Take a large fine fowl, and cover the breast with slices of fat bacon or ham, secured by skewers. Put it into a stew-pan with two sliced onions. Season it to your taste with white pepper and mace. Have ready a pint of rice that has been well picked, washed, and soaked. Cover the fowl with it. Put in as much water as will well cover the whole. Stew it about half an hour, or till the fowl and rice are thoroughly done; keeping the stew-pan closely covered. Dish it all together, either with the rice covering the fowl, or laid round it in little heaps.

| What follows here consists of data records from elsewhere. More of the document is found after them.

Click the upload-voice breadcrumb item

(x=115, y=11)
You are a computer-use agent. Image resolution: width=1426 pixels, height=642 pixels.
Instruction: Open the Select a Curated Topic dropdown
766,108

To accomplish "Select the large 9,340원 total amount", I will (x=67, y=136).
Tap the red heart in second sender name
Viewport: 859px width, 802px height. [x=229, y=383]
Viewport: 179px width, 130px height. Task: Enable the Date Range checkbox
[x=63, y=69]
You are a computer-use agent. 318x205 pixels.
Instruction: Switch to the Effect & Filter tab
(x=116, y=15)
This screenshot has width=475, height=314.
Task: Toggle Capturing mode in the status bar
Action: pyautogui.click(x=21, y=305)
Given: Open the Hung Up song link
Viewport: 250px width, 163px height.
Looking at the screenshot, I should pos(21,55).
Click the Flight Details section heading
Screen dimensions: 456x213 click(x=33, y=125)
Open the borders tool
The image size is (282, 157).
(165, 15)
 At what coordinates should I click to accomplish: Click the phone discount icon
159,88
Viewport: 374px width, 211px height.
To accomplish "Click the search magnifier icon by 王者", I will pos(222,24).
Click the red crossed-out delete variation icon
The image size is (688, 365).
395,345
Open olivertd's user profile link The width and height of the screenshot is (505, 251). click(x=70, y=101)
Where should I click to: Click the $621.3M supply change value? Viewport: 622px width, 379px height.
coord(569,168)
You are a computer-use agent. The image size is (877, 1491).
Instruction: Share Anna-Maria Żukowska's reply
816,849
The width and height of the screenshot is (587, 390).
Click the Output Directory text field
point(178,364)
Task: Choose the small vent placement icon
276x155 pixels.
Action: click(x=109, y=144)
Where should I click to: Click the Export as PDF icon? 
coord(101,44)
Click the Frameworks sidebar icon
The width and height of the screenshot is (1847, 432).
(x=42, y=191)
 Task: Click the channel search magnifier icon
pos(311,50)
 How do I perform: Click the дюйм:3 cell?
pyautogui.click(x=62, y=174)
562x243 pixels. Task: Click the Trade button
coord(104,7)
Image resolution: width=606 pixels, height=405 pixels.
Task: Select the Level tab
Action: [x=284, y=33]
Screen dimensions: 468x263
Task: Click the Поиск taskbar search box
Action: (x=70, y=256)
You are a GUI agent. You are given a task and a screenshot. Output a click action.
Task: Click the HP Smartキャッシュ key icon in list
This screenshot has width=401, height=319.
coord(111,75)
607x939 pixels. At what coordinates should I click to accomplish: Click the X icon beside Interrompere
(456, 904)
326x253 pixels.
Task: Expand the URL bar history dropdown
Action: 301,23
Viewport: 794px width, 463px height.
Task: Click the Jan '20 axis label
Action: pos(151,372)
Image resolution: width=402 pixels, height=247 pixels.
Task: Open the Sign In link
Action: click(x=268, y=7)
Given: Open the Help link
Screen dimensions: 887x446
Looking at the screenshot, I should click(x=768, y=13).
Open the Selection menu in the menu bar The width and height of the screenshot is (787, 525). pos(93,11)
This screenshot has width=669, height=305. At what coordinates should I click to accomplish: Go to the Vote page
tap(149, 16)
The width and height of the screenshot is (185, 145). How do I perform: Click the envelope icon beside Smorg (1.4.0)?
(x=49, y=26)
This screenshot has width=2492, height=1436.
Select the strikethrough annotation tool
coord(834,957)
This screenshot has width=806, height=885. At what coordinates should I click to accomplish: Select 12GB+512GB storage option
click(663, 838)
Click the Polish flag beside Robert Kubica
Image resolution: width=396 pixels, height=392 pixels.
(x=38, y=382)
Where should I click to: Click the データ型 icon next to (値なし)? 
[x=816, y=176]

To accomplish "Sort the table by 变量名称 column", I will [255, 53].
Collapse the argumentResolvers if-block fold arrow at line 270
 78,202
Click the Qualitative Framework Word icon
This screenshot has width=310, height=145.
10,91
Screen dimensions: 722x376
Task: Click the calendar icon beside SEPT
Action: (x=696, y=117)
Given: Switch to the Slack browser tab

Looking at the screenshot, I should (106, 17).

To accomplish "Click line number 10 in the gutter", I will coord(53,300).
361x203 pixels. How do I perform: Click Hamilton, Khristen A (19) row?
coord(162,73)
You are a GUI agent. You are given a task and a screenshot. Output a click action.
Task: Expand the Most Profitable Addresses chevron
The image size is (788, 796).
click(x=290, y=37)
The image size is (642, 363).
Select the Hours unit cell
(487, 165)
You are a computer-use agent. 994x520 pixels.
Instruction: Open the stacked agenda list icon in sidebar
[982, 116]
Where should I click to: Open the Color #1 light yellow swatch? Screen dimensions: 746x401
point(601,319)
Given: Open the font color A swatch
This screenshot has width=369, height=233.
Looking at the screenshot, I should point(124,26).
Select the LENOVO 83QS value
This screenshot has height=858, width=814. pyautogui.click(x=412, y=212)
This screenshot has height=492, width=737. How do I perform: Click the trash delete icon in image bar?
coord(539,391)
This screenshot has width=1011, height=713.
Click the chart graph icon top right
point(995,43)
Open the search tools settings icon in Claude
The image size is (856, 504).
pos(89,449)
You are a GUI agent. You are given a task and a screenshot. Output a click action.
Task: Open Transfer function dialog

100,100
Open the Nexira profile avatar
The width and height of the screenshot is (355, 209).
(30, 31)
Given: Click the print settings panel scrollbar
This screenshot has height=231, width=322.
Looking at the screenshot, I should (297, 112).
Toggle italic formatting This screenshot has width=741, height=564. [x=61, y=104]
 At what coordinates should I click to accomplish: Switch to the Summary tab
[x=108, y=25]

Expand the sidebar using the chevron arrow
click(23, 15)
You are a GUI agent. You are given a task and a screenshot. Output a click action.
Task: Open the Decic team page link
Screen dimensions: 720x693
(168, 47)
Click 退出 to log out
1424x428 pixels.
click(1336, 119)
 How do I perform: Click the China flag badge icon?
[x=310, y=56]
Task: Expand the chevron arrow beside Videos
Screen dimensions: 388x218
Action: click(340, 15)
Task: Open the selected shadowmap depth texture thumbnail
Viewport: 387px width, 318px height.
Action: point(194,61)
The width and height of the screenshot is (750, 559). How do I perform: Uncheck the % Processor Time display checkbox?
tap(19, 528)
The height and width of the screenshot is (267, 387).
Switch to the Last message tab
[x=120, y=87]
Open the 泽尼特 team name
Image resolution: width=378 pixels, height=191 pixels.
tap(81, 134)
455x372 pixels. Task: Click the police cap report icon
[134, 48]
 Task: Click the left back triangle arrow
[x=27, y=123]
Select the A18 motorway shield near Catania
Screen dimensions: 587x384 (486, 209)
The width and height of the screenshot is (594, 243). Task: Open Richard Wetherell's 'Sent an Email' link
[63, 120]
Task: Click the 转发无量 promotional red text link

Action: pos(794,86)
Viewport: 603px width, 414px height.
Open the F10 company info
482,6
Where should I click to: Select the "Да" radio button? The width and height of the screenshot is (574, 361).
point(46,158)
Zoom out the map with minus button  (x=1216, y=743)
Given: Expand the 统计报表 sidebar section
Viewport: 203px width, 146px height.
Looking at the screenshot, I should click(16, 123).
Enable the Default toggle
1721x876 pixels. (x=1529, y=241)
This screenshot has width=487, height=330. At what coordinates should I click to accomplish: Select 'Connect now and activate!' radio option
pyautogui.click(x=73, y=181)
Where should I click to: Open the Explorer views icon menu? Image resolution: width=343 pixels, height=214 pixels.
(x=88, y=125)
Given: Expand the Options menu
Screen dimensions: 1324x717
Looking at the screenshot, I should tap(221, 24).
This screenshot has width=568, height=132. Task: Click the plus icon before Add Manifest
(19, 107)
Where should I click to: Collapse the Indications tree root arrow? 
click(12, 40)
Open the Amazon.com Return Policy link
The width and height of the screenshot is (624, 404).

You may make a pilau of beef or mutton with a larger quantity of rice; which must not be put in at first, or it will be done too much, the meat requiring a longer time to stew.

CHICKEN SALAD.

The fowls for this purpose should be young and fine. You may either boil or roast them. They must be quite cold. Having removed all the skin and fat, and disjointed the fowls cut the meat from the bones into very small pieces, not exceeding an inch. Wash and split two large fine heads of celery, and cut the white part into pieces also about an inch long; and having mixed the chicken and celery together, put them into a deep china dish, cover it and set it away.

It is best not to prepare the dressing till just before the salad is to be eaten, that it may be as fresh as possible. Have ready the yolks of eight hard-boiled eggs. Put them into a flat dish, and mash them to a paste with the back of a wooden spoon. Add to the egg a small tea-spoonful of fine salt, the same quantity of cayenne pepper, half a jill of made mustard, a jill or a wine-glass and a half of vinegar, and rather more than two wine-glasses of sweet oil. Mix all these ingredients thoroughly; stirring them a long time till they are quite smooth.

The dressing should not be put on till a few minutes before the salad is sent in; as by lying in it the chicken and celery will become tough and hard. After you pour it on, mix the whole well together with a silver fork.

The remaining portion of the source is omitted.